North American stations also had an allocated LF frequncy.

So my question is whilst for blind or broadcast transmissions a coast station could use LF for transmission, did any coast stations listen on LF or to put it another way, did any merchant ships have LF transmission facilities? If so, was there a calling frequncy etc? I'm thinking similar to MF where for worldwide use there were only 7MF frequncies (and those including 410, 500 and 512).

Admittedly not too easy to get an effective LF transmitter aerial on a ship.

Thanks

Clive


----------



## King Ratt (Aug 23, 2005)

I was told at Leith Nautical College circa 1960 that some Cunarders had LF. The calling freq was 143 Khz.


----------



## dbayman (Jan 29, 2012)

R651400 said:


> 143 kc/s was the LW calling frequency. Portishead GKU replied on 129.95 kc/s.
> I think the big Cunarders were probably the last to use LW but Area 1a LW broadcasts from GKU continued well into the mid 60's and possibly longer.
> As for LW aerials, conventional fore and aft masted cargo ships of the time managed using a L configuration. Liners the size of the Queens I imagine had little or no problem.


I was at sea 61-67 and only GRL and GKA were used for area 1A then. GBR was still transmitting on ULF.


----------



## sparks69 (Dec 18, 2005)

Those were the days !


----------



## Ron Stringer (Mar 15, 2005)

R651400 said:


> Attachment shows GKU as part of the Area 1A bcast certainly up to 1964.


But the footnote to GKU* says that GKU was in abeyance until certain conditions applied, so it man not have been in use.

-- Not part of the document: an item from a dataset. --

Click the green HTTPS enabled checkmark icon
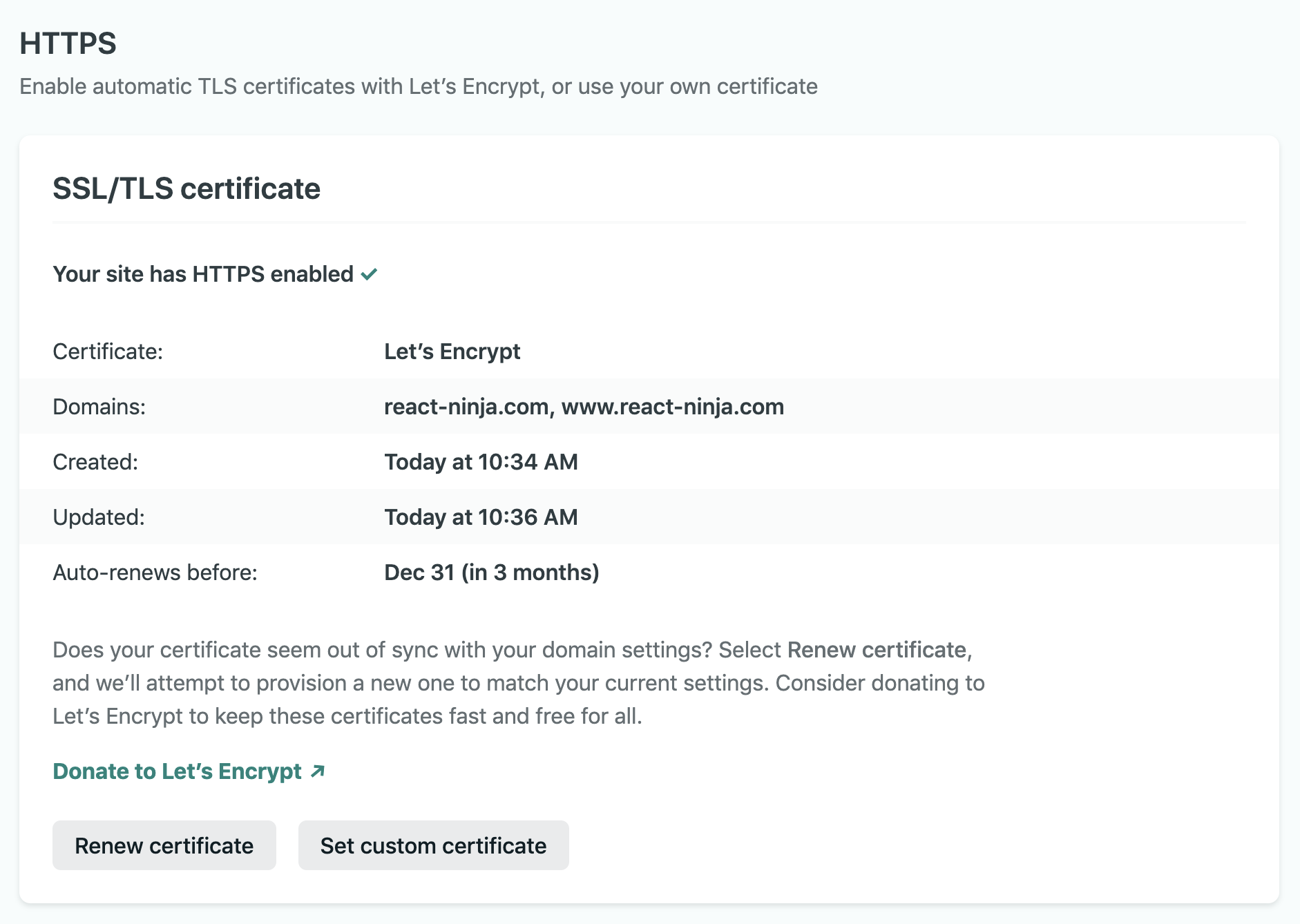This screenshot has height=924, width=1300. point(370,274)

GRL certainly was used for broadcasts at that time.


----------



## chadburn (Jun 2, 2008)

If I remember correctly the RN's Forrest Moor was using ULF.


----------



## dbayman (Jan 29, 2012)

R651400 said:


> Before your time GRL was until the mid fifties Burnham on Sea Radio on 500 kc/s MF. Station was part of GKA Highbridge and aerials were located at Burnham-on-Sea.
> Attachment shows GKU as part of the Area 1A bcast certainly up to 1964.


OK - it probably was still part of the 1A system but I never recall GBMS ever being invoked - so I probably never heard it - I do remember MBMS, once, during the Cuban crisis but I was in 1C at the time. 

I do remember being told at college that Ifracombe replaced Burnam for MF working


----------



## Troppo (Feb 18, 2010)

The VIX 44 kHz tx was actually in a northern suburb of Canberra (the capital city).

It was owned by the navy. It ceased about 10 yrs ago.

You could walk around inside the PA....

Most impressive...


----------



## Troppo (Feb 18, 2010)

I also see that amateurs have now got 472-479 kHz with EIRP of 5 W.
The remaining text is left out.